January 26, 2008

Rebels lose big to Mississippi State

STARKVILLE, Miss.- Ole Miss head coach Andy Kennedy paced up and down the Rebel bench, watching his team on offense.

Instead of the attacking, high-scoring Rebels that ran out to 15-straight wins to start the year, Kennedy saw a different team, and all he could do was shake his head.

The shots that had fallen bounced out; the lanes that had been open were closed. The offense looked stuck.

The SEC's top defense, Mississippi State, lived up to its reputation stifling No. 15 Ole Miss to 36.8-percent shooting on the way to a 88-68 win at Humphrey Coliseum.

Ole Miss has now lost two straight, and the 68 points represents a season low.

The Rebels defensive struggles continued against Mississippi State (14-5, 5-0 SEC). Ole Miss, which has allowed opponents to shoot 46.5 percent from the field, didn't contain any on the Bulldogs big weapons.

Ole Miss head coach Andy Kennedy picked one word to describe what had gone wrong on the defensive end - "everything."

The Rebels (15-3, 2-3) allowed Mississippi State to shoot 69 percent from the field in the second half of a game that got out of control pretty quickly.

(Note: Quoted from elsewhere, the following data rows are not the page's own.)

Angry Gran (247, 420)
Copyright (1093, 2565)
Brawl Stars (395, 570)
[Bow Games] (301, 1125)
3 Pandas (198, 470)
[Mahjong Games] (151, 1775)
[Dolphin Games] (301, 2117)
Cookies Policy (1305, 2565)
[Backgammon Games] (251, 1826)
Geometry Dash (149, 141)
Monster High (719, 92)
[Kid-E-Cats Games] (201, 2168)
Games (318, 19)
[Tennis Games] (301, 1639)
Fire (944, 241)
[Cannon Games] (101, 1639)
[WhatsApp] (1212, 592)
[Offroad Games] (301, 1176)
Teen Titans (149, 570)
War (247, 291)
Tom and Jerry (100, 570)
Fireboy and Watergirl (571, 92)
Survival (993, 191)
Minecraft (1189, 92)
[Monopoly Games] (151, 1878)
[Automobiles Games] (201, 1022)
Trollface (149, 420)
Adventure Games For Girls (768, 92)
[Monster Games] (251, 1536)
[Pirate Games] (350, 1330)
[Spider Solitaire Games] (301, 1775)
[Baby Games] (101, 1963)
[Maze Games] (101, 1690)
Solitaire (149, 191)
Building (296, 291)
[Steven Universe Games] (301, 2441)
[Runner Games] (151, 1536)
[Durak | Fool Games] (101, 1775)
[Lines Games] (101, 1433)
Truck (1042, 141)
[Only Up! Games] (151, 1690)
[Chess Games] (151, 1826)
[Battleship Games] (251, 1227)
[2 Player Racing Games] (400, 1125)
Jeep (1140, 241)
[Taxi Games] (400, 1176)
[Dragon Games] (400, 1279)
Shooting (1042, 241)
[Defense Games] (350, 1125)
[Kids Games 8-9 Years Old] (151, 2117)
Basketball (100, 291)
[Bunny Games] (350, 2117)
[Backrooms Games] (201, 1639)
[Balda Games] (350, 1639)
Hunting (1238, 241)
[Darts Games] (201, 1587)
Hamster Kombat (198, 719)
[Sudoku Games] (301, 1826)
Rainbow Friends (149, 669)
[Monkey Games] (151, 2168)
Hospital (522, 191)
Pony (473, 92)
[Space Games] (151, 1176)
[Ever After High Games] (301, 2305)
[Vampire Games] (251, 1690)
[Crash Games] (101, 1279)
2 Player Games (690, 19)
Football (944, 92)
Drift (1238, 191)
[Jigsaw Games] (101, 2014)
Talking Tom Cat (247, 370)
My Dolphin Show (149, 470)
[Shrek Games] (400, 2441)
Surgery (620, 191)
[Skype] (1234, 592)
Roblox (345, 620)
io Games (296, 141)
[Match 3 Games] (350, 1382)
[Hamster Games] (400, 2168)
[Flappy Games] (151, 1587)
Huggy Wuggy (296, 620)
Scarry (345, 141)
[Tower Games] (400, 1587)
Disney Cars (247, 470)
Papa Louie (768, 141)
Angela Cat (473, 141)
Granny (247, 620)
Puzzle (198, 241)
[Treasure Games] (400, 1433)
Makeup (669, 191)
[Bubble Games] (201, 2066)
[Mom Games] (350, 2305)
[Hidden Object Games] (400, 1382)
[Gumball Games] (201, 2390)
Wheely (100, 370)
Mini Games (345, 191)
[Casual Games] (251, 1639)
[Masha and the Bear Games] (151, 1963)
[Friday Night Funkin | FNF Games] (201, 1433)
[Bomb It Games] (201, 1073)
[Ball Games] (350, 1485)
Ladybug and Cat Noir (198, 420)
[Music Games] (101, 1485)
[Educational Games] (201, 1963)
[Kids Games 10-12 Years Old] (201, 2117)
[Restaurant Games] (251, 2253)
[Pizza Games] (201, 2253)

"After that whipping, I'm a little blurred," Kennedy said.

Senior Charles Rhodes led the way, taking advantage of a Rebel frontcourt besieged by foul trouble and injuries. Working in the post, facing the basket and above the rim, Rhodes scored an easy 26 points - a game-high.

And whether it was Jamont Gordon throwing a behind-the-head one-handed pass or reserve guard Riley Benock hitting one of his four three-point baskets, Mississippi State made every big play and every tough shot on the way to the 20-point win.

"It was like they were toying with us," sophomore Eniel Polynice said. "Anything they wanted to do, they did."

It started defensively, where the Bulldogs controlled the game near the rim with their shot-blocking ability. The country's top shot blocker, Jarvis Varnado, swatted four shots and Mississippi State blocked eight as a team.

"They did a good job blocking shots, and the ones they didn't, we seemed to rush," Kennedy said. "We weren't able to finish at the rim."

With the exception of Dwayne Curtis, who led Ole Miss with 18 points and 11 rebounds, the Rebels struggled mightily.

""We just wanted to do what we hang our hat on," Mississippi State head coach Rick Stansbury said. "We have a lot of pride defending the basketball. "

Freshman Chris Warren played one of the worst games of his young career, scoring 15 points on 5-of-20 shooting. Polynice added 14 points.

Kennedy said Gordon used his physically dominant body to help keep Warren out of rhythm.

"I thought his size and strength bothered him," Kennedy said, "It's our fault for being so dependent on a freshman who's only played 17 games coming into tonight.

"Tonight, Chris was a little out of his element."

And like they have in recent games, the Rebels continued to search for points from guards David Huertas and Trevor Gaskins.

The two players combined to shoot a ghastly 2-for-15 for just five points.

"David Huertas continues to struggle, and Trevor Gaskins isn't shooting it well," Kennedy said. "It's feast or famine sometimes."

Foul trouble forced Kennedy to look down his bench early in the game, and without Jermey Parnell available, the Rebels went looking for help upfront. With Kenny Williams saddled with three first-half fouls and Curtis hampered with a pair, Ole Miss turned to Malcolm White and Terrence Watson.

Both players responded, giving the Rebels valuable minutes early, and White excelled in the post, leading all scorers with nine first-half points.

But despite the strong bench effort, the Ole Miss offense struggled in the half.

Mississippi State's big men, Rhodes and Varnado, combined for 16 points on 6-of-8 shooting.

Ole Miss heads back home Wednesday, when the Rebels take on No. 13 Vanderbilt at Tad Smith Coliseum at 7 p.m.

And when the Rebels return home, Kennedy said he'd need to see a different attitude. Saturday, his team wasn't quite right.

"I thought for the first time since I've been the coach at Ole Miss, we didn't compete to the level we needed to in an atmosphere such as this against a good basketball team," Kennedy said. "When they hit us and knocked us to the deck, we didn't get up."